Came through the youth team before signing a professional contract with the Rovers in July 1970 under manager Lawrie McMenemy. The talented striker made progress in reserve team football before being given his chance in a Rovers team that was finding life in the third division hard, with goals difficult to come by. The 18 year old was included in the starting line up on the 27th November 1970 away at Shrewsbury Town where he made an immediate impact. Within moments the teenager had opened the scoring, and went on to have a hand in Rovers’ third as the side recorded a great 3-0 win. He kept his place for the following game at Belle Vue, again finding the net in a 2-1 defeat to Swansea, but Rovers struggled badly and Kitchen returned to the reserves before returning to play a part in the final 8 games, scoring 4 goals in the process. Things were looking good for him to become a regular in the side, but the team were relegated and McMenemy replaced as manager by Maurice Setters and Kitchen was seemingly back to square one and he made only 6 starts the following year.

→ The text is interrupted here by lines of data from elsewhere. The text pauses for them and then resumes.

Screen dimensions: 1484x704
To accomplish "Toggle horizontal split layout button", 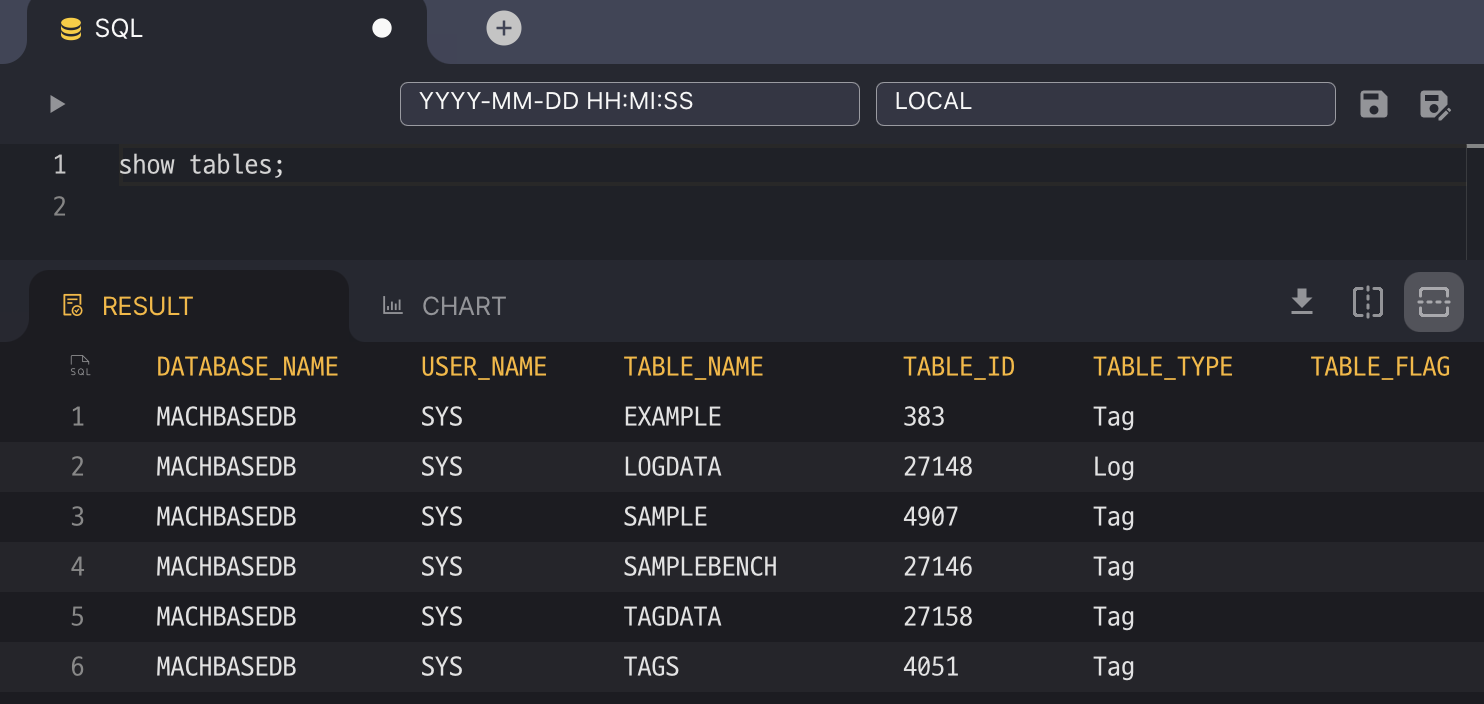I will (x=1433, y=301).
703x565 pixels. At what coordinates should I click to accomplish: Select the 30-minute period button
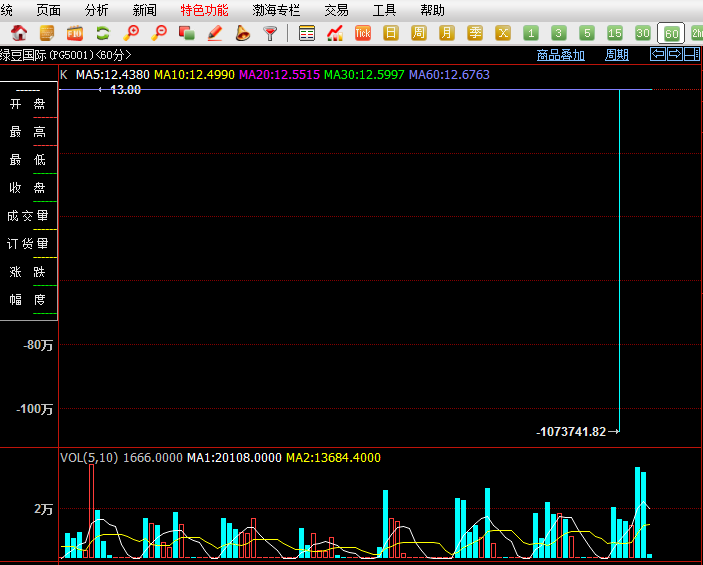point(643,33)
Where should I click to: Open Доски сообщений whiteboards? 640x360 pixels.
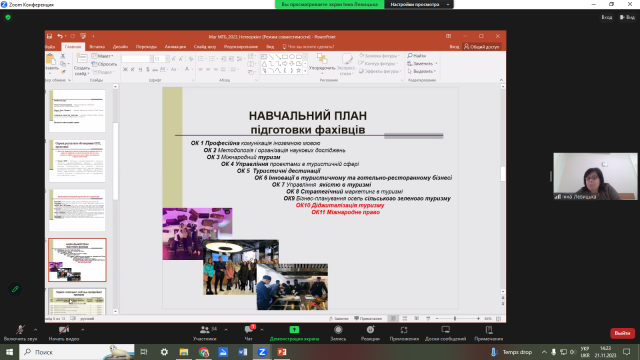[445, 333]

He started the 1972 season as a regular in the team and despite the team managing only 1 point from the first 6 games, Kitchen had already helped himself to a couple of goals. The following season began with more optimism, a number of players had joined Kitchen in the first team from the clubs youth set up, and big striker Brendan O’Callaghan joined the Rovers forward line. He and Kitchen immediately hit it off with O’Callaghan’s ability in the air a constant source of ammunition for the ever alert Kitchen. The pair scored 26 goals between them including two at Anfield in the memorable draw with the eventual cup winners that would have seen Rovers produce one of the biggest upsets ever had Kitchen’s late effort found the net instead of the cross bar.
The next few years saw Kitchen’s talents blossom alongside O’Callaghan and winger Ian Miller, the trio were an exciting unit to watch and guaranteed goals with Kitchen scoring over 20 in the league for the next three seasons. The only black spot being that despite the talent and goals the team possessed they never managed to achieve promotion, leaving Kitchen frustrated and keen to test himself at a higher level, he spent most of his final season with the club on the transfer list, before moving to second division Leyton Orient in the summer for £45,000.

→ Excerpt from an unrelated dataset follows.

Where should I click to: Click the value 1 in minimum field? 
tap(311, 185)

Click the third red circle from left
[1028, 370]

He proved he could score goals at a higher level, even in a struggling Orient side, and dragged the team to the semi-finals of the FA cup, scoring 7 of the teams 9 goals in the competition. He went on to play for Fulham (moving for £150,000) Cardiff before heading back to Orient where he was again among the goals via a spell in Hong Kong during a career which saw over 150 league goals.

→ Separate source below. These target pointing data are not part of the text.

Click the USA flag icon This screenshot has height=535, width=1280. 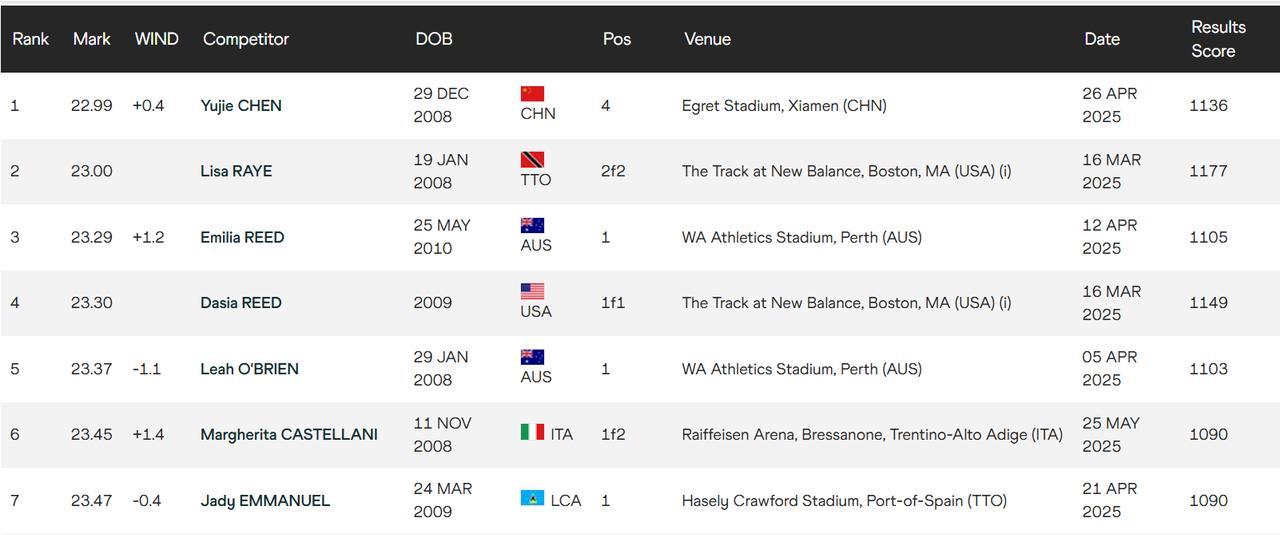[532, 291]
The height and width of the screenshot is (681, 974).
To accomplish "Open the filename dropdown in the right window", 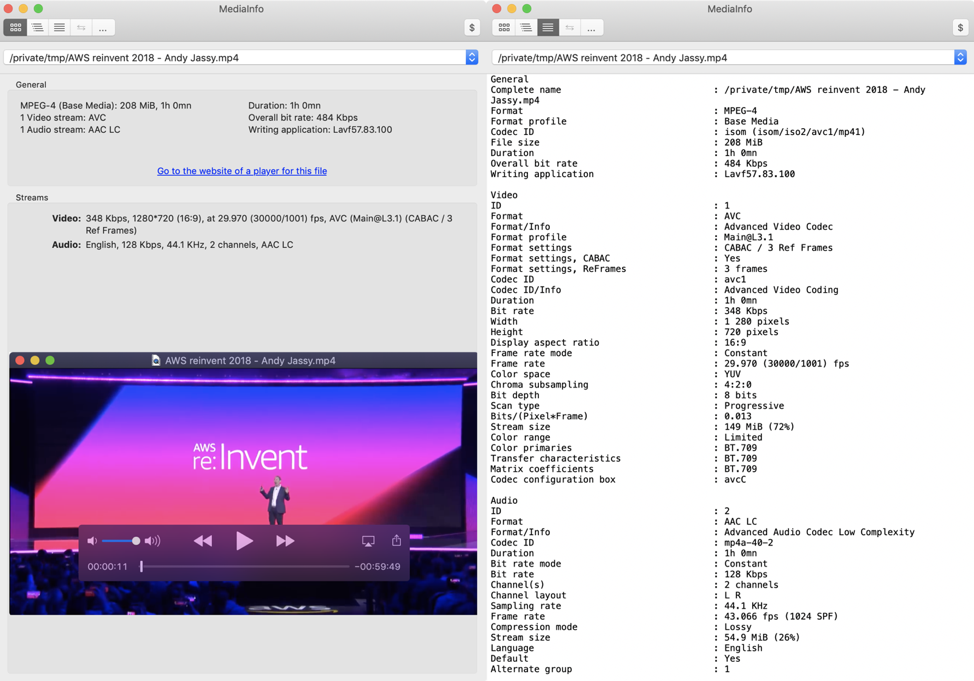I will click(x=958, y=57).
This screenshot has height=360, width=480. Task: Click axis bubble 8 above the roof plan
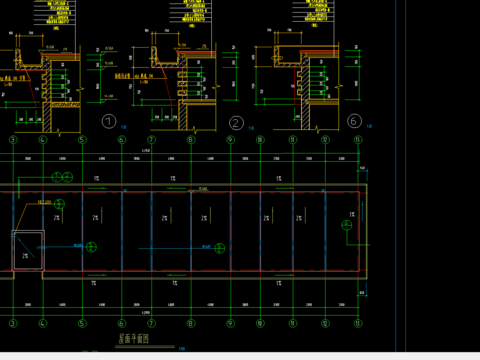click(x=191, y=140)
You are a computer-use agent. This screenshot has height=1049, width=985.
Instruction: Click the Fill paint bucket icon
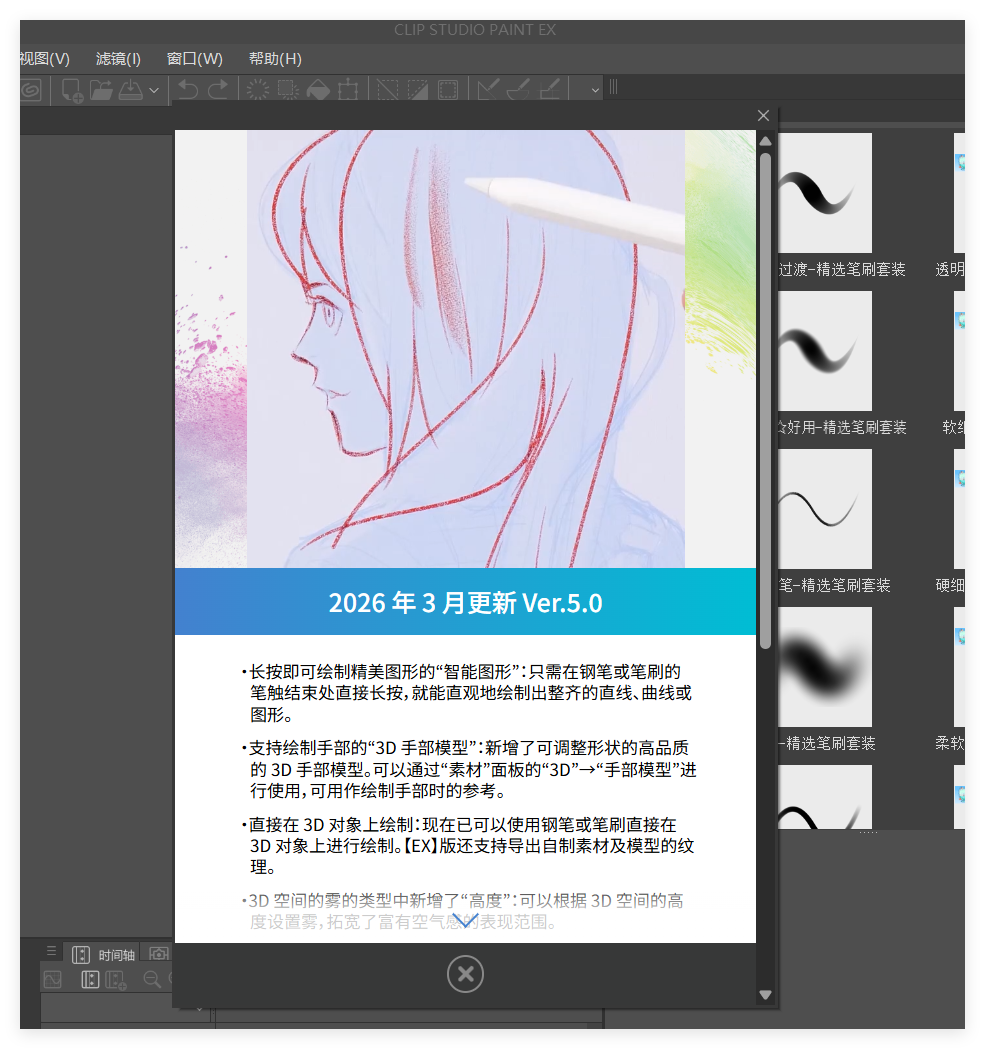tap(318, 90)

The only mystery sounding the career of Peter Kitchen was how he never got the opportunity to play at the highest level. Not the quickest of strikers, though he was razor sharp in the penalty box, he was a supreme finisher though his game offered more than just goals. He came alive in the box often needing only one touch where others would’ve needed two. He scored 101 goals for the club and is a genuine Rovers legend.